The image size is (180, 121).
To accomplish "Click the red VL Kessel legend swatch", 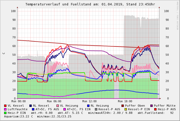I will pos(5,106).
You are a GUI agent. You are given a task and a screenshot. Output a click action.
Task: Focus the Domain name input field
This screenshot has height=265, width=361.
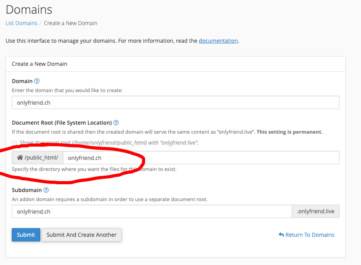tap(175, 103)
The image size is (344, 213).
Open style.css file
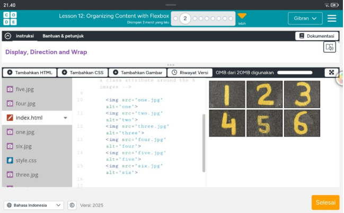pos(26,160)
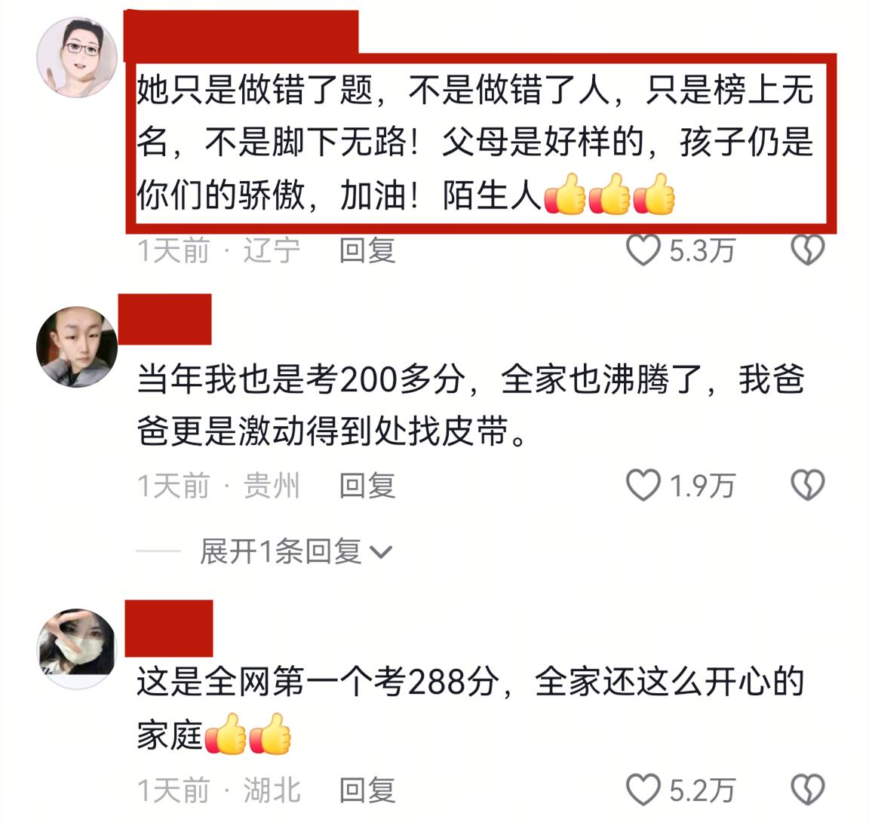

(Problem) In the material above, how many lines hold the string "image"? Give the number and nothing else.

(Result of this exercise) 2